Quelques minutes plus tard, l'ambulance se frayait un chemin entre les nombreuses voitures de police. L'homme blessé par balle fut emmené, son pronostic vital était engagé. Adhara ne s'en formalisa pas, il avait prévenu... Un coup à pas de bol.

Le jeune homme en profita pour se rapprocher de Taïna dans la cohue, affairée dans les derniers détails. Lorsqu'elle le vit arriver près de son véhicule, elle l'accueillit d'un regard noir.

« Comme de bien entendu, il a fallu que tu fonces tête baissée », lui reprocha-t-elle, caustique.

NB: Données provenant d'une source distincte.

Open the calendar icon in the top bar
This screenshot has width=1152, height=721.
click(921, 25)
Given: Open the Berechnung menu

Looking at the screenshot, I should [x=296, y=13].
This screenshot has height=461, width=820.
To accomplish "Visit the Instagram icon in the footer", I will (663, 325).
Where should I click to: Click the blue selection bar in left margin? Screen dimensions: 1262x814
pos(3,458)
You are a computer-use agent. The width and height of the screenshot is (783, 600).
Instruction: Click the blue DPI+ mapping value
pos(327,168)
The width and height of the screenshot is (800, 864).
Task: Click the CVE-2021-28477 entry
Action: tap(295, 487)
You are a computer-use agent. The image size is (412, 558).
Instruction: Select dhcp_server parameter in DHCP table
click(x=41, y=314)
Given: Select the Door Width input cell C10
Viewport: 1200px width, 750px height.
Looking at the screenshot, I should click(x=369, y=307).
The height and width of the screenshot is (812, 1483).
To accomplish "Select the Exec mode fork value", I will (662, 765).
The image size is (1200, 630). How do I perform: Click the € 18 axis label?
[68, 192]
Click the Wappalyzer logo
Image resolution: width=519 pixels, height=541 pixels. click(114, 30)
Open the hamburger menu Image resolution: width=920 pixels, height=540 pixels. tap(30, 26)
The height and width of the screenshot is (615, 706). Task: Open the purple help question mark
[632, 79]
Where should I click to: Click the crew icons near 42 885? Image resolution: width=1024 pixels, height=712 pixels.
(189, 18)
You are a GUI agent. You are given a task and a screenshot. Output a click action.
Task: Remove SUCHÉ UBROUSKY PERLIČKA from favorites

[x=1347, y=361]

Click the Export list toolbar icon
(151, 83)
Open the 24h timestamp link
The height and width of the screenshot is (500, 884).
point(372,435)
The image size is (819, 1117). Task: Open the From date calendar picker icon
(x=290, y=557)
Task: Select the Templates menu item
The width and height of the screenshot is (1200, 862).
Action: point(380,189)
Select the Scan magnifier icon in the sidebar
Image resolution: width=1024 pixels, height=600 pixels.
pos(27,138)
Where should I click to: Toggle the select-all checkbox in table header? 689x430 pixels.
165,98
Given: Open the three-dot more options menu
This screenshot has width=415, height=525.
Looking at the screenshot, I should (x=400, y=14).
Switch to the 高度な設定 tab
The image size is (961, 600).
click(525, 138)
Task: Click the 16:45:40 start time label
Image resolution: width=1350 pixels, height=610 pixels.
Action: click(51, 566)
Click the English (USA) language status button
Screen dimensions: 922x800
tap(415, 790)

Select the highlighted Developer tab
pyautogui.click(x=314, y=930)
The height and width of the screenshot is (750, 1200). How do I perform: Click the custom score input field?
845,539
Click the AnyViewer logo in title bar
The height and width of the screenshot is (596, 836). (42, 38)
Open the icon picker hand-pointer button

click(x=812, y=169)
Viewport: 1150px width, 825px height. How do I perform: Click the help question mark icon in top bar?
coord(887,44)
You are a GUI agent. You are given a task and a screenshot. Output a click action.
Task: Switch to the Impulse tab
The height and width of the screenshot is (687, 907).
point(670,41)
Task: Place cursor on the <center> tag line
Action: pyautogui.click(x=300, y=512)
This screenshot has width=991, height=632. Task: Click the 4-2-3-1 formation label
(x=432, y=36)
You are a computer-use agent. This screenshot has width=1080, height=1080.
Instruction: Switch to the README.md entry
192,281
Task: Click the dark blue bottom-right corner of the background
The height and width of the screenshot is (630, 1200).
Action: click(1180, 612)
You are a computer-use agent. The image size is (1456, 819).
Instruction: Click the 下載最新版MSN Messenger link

Taïna se remit alors à écrire dans son rapport. L'ange déchu s'accouda à la portière de la voiture, un sourire niais sur les lèvres.

« L'affaire est faite, j'ai bouclé votre histoire de kidnapping en seulement une heure... dis simplement que tu es jalouse de ne pas avoir autant de talent que moi. »

Le stylo de la policière arrêta sa course et resta en suspens au-dessus des feuilles. L'inspectrice fixa son collègue d'un air mauvais, les sourcils froncés.

« Tu as surtout manqué de tout foutre en l'air ! Si tu avais attendu les renforts, on aurait pu éviter un bain de sang ! Par ta faute, j'ai de la paperasse supplémentaire à faire et on risque d'avoir un mort sur les bras ! Je ne serais pas fière à ta place. »

Elle accentua ses paroles avec le geste, pointant son stylo vers lui. Adhara leva les mains innocemment.

« Crois-moi, je nous ai fait gagner du temps, affirma-t-il.
— À l'heure actuelle, c'est mon poing dans ta figure qui me fera gagner du temps. Ouste maintenant ! Dégage de ma vue. »

Taïna lâcha un soupir énervé et se reconcentra sur son rapport.

« Vive l'ambiance, souffla Adhara. Bon, si tu n'as plus besoin de moi, je m'en vais. »

L'Anahera fit demi-tour pour partir. L'inspectrice leva les yeux de son dossier.

« Tu vas où ? questionna-t-elle sur un ton de reproche.
— Je vais me prendre un billet pour le prochain avion en partance pour Manchester
— Adhara ! le retint-elle. C'est moi ou tu n'as même pas lu ton ordre de mission jusqu'au bout ? »

Adhara s'immobilisa. Dos à sa collègue, il effectua une grimace de d'exaspération avant de lui refaire face.

« J'ai... encore oublié quelque chose ? demanda-t-il sans oser la regarder dans les yeux.
— Connor m'a dit que tu la ramèneras avec toi en Angleterre.
— La fille ? » s'étonna-t-il.

Taïna hocha la tête.

« Putain... Ça n'en finira jamais, se plaignit l'Anahera en passant une main sur son visage. J'en ai marre. Marre de c'patron, marre de c'boulot, marre de ces voyages, marre de ce pays congelé... J'veux rentrer chez moi et comater pendant dix jours.
— Courage... On prendra la déposition de la fille et une fois que toute la paperasse aura été faite, que tu as bien sûr augmenté avec tes conneries, eh bien, tu pourras partir. »

Elle lui renvoya un sourire sardonique.

« Génial... » se contenta-t-il de répondre, levant les yeux au ciel.

***

Autour d'elle, Hedony ne voyait qu'un nuancé de gris. Les murs étaient peints d'un gris ardoise, tandis qu'une baie vitrée opaque devant elle sombrait dans l'anthracite. Même la table sur laquelle elle avait posé ses coudes lui renvoyait un gris métallique et froid, semblable aux réflexions mornes de la jeune femme. Celle-ci se perdait dans ses pensées lorsque la porte s'ouvrit sur l'inspectrice. Cette dernière se présenta d'emblée avec une expression chaleureuse auquel Hedony resta de marbre.